▶ **TASK DATA**:

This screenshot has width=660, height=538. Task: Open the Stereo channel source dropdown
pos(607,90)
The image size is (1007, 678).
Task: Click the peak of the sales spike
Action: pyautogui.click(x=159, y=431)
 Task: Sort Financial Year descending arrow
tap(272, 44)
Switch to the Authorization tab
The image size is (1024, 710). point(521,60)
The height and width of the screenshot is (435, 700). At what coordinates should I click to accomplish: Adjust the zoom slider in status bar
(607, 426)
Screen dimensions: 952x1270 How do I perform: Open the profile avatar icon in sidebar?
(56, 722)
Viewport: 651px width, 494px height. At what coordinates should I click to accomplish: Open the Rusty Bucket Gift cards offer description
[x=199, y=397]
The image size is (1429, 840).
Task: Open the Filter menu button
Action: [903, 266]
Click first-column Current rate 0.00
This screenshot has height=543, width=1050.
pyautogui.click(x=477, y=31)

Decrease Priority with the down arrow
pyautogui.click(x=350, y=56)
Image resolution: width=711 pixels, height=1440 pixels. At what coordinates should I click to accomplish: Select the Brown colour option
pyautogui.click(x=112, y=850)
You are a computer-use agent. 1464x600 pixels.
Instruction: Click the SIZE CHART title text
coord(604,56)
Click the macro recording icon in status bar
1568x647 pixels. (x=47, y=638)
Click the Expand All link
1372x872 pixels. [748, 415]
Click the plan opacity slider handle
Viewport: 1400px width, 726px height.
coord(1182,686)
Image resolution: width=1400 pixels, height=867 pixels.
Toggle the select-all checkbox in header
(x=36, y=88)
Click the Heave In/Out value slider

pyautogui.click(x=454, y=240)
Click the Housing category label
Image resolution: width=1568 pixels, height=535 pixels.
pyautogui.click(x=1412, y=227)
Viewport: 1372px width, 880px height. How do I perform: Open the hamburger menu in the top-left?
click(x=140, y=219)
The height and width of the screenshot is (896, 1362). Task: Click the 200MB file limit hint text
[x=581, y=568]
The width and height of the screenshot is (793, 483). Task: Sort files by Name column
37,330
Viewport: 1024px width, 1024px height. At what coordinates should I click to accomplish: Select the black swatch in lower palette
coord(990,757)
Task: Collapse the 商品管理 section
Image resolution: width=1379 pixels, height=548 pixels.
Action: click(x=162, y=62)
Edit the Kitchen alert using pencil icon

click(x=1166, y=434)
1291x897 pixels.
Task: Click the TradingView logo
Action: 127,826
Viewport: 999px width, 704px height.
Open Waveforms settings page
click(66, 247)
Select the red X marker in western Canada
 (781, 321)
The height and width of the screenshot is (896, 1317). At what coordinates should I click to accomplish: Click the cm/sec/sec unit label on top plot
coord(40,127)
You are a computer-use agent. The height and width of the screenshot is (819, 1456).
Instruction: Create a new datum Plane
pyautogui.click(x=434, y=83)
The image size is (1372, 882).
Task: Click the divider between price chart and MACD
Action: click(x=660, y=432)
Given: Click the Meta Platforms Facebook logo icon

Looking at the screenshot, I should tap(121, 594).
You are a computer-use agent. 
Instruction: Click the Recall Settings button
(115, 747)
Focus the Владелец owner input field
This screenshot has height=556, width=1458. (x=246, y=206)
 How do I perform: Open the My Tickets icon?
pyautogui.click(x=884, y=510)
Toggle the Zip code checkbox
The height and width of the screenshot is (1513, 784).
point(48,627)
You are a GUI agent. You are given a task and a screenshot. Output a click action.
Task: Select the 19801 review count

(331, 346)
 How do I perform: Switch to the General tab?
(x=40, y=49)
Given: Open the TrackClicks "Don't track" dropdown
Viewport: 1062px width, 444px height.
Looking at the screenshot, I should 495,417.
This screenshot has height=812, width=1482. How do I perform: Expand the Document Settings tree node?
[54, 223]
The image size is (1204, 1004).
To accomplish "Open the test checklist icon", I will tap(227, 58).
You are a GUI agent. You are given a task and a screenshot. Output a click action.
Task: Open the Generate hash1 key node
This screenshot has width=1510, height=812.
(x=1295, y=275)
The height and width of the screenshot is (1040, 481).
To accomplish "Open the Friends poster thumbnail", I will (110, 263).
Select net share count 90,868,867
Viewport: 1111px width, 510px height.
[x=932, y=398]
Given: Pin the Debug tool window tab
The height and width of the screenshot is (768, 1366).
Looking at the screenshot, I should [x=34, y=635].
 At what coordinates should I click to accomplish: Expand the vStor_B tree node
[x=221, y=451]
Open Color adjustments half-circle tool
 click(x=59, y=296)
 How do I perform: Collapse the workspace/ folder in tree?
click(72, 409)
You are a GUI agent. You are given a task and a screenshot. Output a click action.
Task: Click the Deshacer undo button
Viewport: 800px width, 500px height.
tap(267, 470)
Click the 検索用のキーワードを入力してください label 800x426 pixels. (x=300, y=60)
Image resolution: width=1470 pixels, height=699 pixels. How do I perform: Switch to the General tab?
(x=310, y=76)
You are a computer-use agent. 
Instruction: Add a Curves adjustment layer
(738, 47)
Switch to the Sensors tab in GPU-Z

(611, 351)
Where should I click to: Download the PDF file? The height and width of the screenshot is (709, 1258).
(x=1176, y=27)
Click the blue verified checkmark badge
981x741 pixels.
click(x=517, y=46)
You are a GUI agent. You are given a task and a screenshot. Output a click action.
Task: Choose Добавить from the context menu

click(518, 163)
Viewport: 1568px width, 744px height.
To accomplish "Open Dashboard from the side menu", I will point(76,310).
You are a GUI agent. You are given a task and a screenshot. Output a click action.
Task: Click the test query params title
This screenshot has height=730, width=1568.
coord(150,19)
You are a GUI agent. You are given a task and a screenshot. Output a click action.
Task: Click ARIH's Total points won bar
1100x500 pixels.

▶ **WHAT NEEDS TO BE DONE**:
Present these entries as a numbered list, leaving out the blank lines.

▶ **THE ANSWER**:
1. This screenshot has width=660, height=538. Task: Open the Stereo channel source dropdown
2. pos(607,90)
3. The image size is (1007, 678).
4. Task: Click the peak of the sales spike
5. Action: pyautogui.click(x=159, y=431)
6.  Task: Sort Financial Year descending arrow
7. tap(272, 44)
8. Switch to the Authorization tab
9. The image size is (1024, 710). point(521,60)
10. The height and width of the screenshot is (435, 700). At what coordinates should I click to accomplish: Adjust the zoom slider in status bar
11. (607, 426)
12. Screen dimensions: 952x1270 How do I perform: Open the profile avatar icon in sidebar?
13. (56, 722)
14. Viewport: 651px width, 494px height. At what coordinates should I click to accomplish: Open the Rusty Bucket Gift cards offer description
15. [x=199, y=397]
16. The image size is (1429, 840).
17. Task: Open the Filter menu button
18. Action: [903, 266]
19. Click first-column Current rate 0.00
20. This screenshot has height=543, width=1050.
21. pyautogui.click(x=477, y=31)
22. Decrease Priority with the down arrow
23. pyautogui.click(x=350, y=56)
24. Image resolution: width=711 pixels, height=1440 pixels. At what coordinates should I click to accomplish: Select the Brown colour option
25. pyautogui.click(x=112, y=850)
26. You are a computer-use agent. 1464x600 pixels.
27. Instruction: Click the SIZE CHART title text
28. coord(604,56)
29. Click the macro recording icon in status bar
30. 1568x647 pixels. (x=47, y=638)
31. Click the Expand All link
32. 1372x872 pixels. [748, 415]
33. Click the plan opacity slider handle
34. Viewport: 1400px width, 726px height.
35. coord(1182,686)
36. Image resolution: width=1400 pixels, height=867 pixels.
37. Toggle the select-all checkbox in header
38. (x=36, y=88)
39. Click the Heave In/Out value slider
40. pyautogui.click(x=454, y=240)
41. Click the Housing category label
42. Image resolution: width=1568 pixels, height=535 pixels.
43. pyautogui.click(x=1412, y=227)
44. Viewport: 1372px width, 880px height. How do I perform: Open the hamburger menu in the top-left?
45. click(x=140, y=219)
46. The height and width of the screenshot is (896, 1362). Task: Click the 200MB file limit hint text
47. [x=581, y=568]
48. The width and height of the screenshot is (793, 483). Task: Sort files by Name column
49. 37,330
50. Viewport: 1024px width, 1024px height. At what coordinates should I click to accomplish: Select the black swatch in lower palette
51. coord(990,757)
52. Task: Collapse the 商品管理 section
53. Image resolution: width=1379 pixels, height=548 pixels.
54. Action: click(x=162, y=62)
55. Edit the Kitchen alert using pencil icon
56. click(x=1166, y=434)
57. 1291x897 pixels.
58. Task: Click the TradingView logo
59. Action: 127,826
60. Viewport: 999px width, 704px height.
61. Open Waveforms settings page
62. click(66, 247)
63. Select the red X marker in western Canada
64.  (781, 321)
65. The height and width of the screenshot is (896, 1317). At what coordinates should I click to accomplish: Click the cm/sec/sec unit label on top plot
66. coord(40,127)
67. You are a computer-use agent. The height and width of the screenshot is (819, 1456).
68. Instruction: Create a new datum Plane
69. pyautogui.click(x=434, y=83)
70. The image size is (1372, 882).
71. Task: Click the divider between price chart and MACD
72. Action: click(x=660, y=432)
73. Given: Click the Meta Platforms Facebook logo icon
74. Looking at the screenshot, I should tap(121, 594).
75. You are a computer-use agent. 
76. Instruction: Click the Recall Settings button
77. (115, 747)
78. Focus the Владелец owner input field
79. This screenshot has height=556, width=1458. (x=246, y=206)
80.  How do I perform: Open the My Tickets icon?
81. pyautogui.click(x=884, y=510)
82. Toggle the Zip code checkbox
83. The height and width of the screenshot is (1513, 784).
84. point(48,627)
85. You are a GUI agent. You are given a task and a screenshot. Output a click action.
86. Task: Select the 19801 review count
87. (331, 346)
88.  How do I perform: Switch to the General tab?
89. (x=40, y=49)
90. Given: Open the TrackClicks "Don't track" dropdown
91. Viewport: 1062px width, 444px height.
92. Looking at the screenshot, I should 495,417.
93. This screenshot has height=812, width=1482. How do I perform: Expand the Document Settings tree node?
94. [54, 223]
95. The image size is (1204, 1004).
96. To accomplish "Open the test checklist icon", I will tap(227, 58).
97. You are a GUI agent. You are given a task and a screenshot. Output a click action.
98. Task: Open the Generate hash1 key node
99. This screenshot has width=1510, height=812.
100. (x=1295, y=275)
101. The height and width of the screenshot is (1040, 481).
102. To accomplish "Open the Friends poster thumbnail", I will (110, 263).
103. Select net share count 90,868,867
104. Viewport: 1111px width, 510px height.
105. [x=932, y=398]
106. Given: Pin the Debug tool window tab
107. The height and width of the screenshot is (768, 1366).
108. Looking at the screenshot, I should [x=34, y=635].
109.  At what coordinates should I click to accomplish: Expand the vStor_B tree node
110. [x=221, y=451]
111. Open Color adjustments half-circle tool
112.  click(x=59, y=296)
113.  How do I perform: Collapse the workspace/ folder in tree?
114. click(72, 409)
115. You are a GUI agent. You are given a task and a screenshot. Output a click action.
116. Task: Click the Deshacer undo button
117. Viewport: 800px width, 500px height.
118. tap(267, 470)
119. Click the 検索用のキーワードを入力してください label 800x426 pixels. (x=300, y=60)
120. Image resolution: width=1470 pixels, height=699 pixels. How do I perform: Switch to the General tab?
121. (x=310, y=76)
122. You are a computer-use agent. 
123. Instruction: Add a Curves adjustment layer
124. (738, 47)
125. Switch to the Sensors tab in GPU-Z
126. (611, 351)
127. Where should I click to: Download the PDF file? The height and width of the screenshot is (709, 1258).
128. (x=1176, y=27)
129. Click the blue verified checkmark badge
130. 981x741 pixels.
131. click(x=517, y=46)
132. You are a GUI agent. You are given a task and a screenshot. Output a click action.
133. Task: Choose Добавить from the context menu
134. click(518, 163)
135. Viewport: 1568px width, 744px height.
136. To accomplish "Open Dashboard from the side menu", I will point(76,310).
137. You are a GUI agent. You are given a task and a screenshot. Output a click action.
138. Task: Click the test query params title
139. This screenshot has height=730, width=1568.
140. coord(150,19)
141. You are a GUI agent. You are given a task and a screenshot. Output a click action.
142. Task: Click ARIH's Total points won bar
143. 1100x500 pixels.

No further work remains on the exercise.